The collaboration is intended to strengthen evidence-based nutrition education within the Department of Nutrition and Sciences dietetics degree track while emphasizing dairy’s role in health, sustainability and food-as-medicine frameworks. Dairy MAX is a nonprofit dairy council that represents more than 700 dairy farm families across eight states, including Texas. Its mission is “to bring the joy and power of dairy to everyone to create a stronger, healthier tomorrow.”
“The future of healthcare begins at the table,” said Angela Griffin, a TWU assistant clinical professor. “By teaching fellow students that food as medicine — such as whole dairy is a functional food — dietetic students become catalysts for healthier communities.”
The workshops are being conducted in the Cochran Wellness Kitchen, located in the new Health Sciences Center on the TWU Denton campus. The learning experiences align with the center’s teach, train and treat philosophy.
Ten dietetic students will lead the workshops, teaching fellow students from other disciplines how to incorporate different food groups, including dairy, into their diets in a healthy way.

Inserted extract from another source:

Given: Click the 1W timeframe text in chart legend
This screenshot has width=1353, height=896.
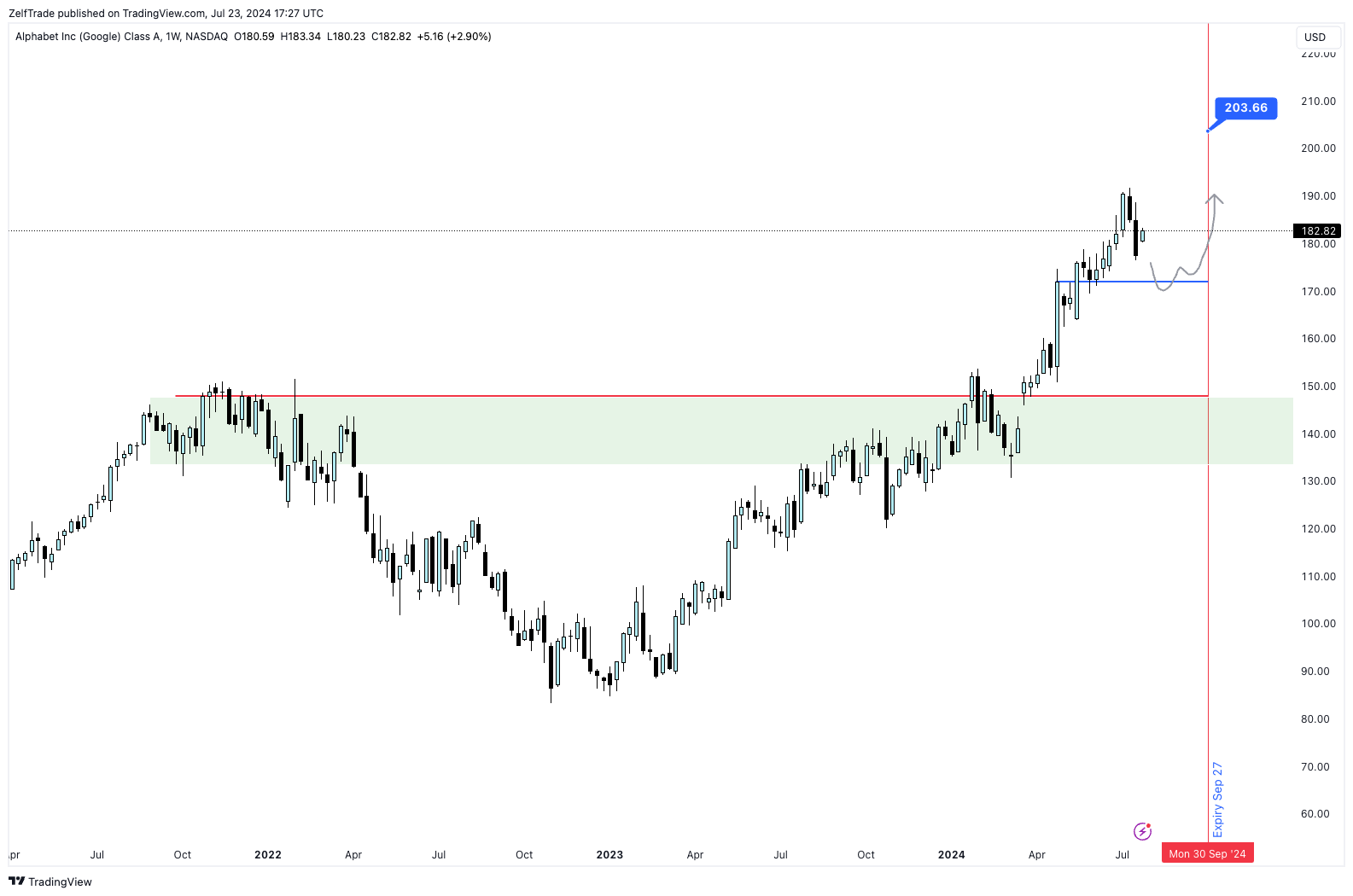Looking at the screenshot, I should pyautogui.click(x=172, y=37).
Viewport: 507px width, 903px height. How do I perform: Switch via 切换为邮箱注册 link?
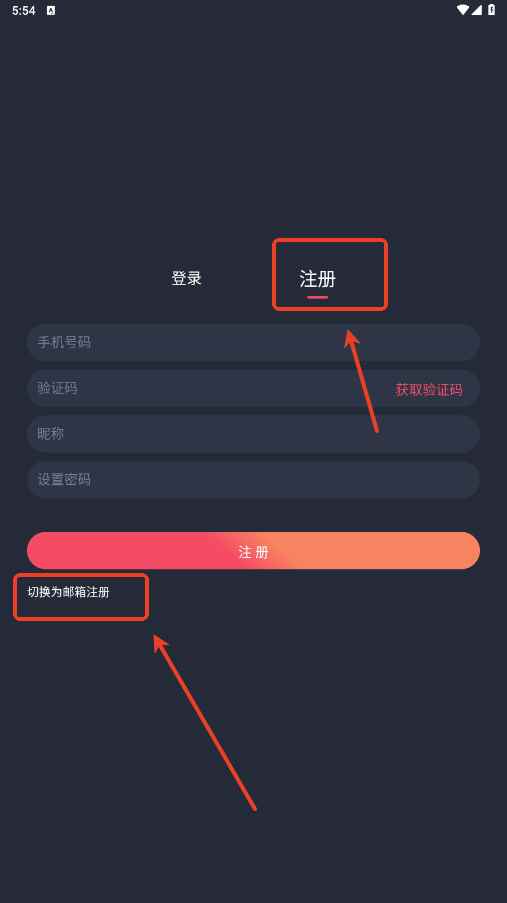tap(68, 592)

“Dietetic students promoting the knowledge and skills to their healthcare peers empowers future generations to recognize functional foods such as dairy that nourish, protect and promote lifelong health,” Griffin said.
Workshop details
- Partnership: Three-year collaboration between Texas Woman’s and Dairy MAX.
- Location: Neva Hudiburgh Cochran Wellness Kitchen in the new Health Sciences Center on the TWU Denton campus.
- Format: Interdisciplinary workshops focused on incorporating different food groups, including dairy, into diets in a healthy way.
- Student leaders: Ten dietetic students will lead the workshops.
- First workshop: Held in April with seven students from speech, language and pathology, occupational therapy and nursing units.
The partnership began in April with its first workshop. Participants received practical nutrition knowledge and healthy snacks.
Braelyn Bowles, an incoming senior nutrition student, moderated the first session. She led the group through three recipes: cottage-cheese based ranch dressing, homemade crackers with sliced vegetables and homemade hummus. As participants sliced and blended ingredients, Bowles shared nutritional information and dairy facts.
Bowles, a practicing aesthetician who attends TWU full time, became more interested in dietetics after seeing a connection between nutrition and skin health.
“I’ve noticed that your skin, how you age and all those different things are really rooted in what you eat,” Bowles said. “And that’s kind of what made me circle back around to dietetics.”
While Bowles moderated the workshop, her classmates set up workstations and handled food prep. Attendees asked Griffin and the dietetics students questions, and Bowles said she also learned from the experience, particularly about dairy.
“I don’t know everything and I’m still learning,” Bowles noted.
Griffin and Bowles said there are minor ways to improve future workshops, but they viewed the debut as a success with momentum heading into the coming semesters.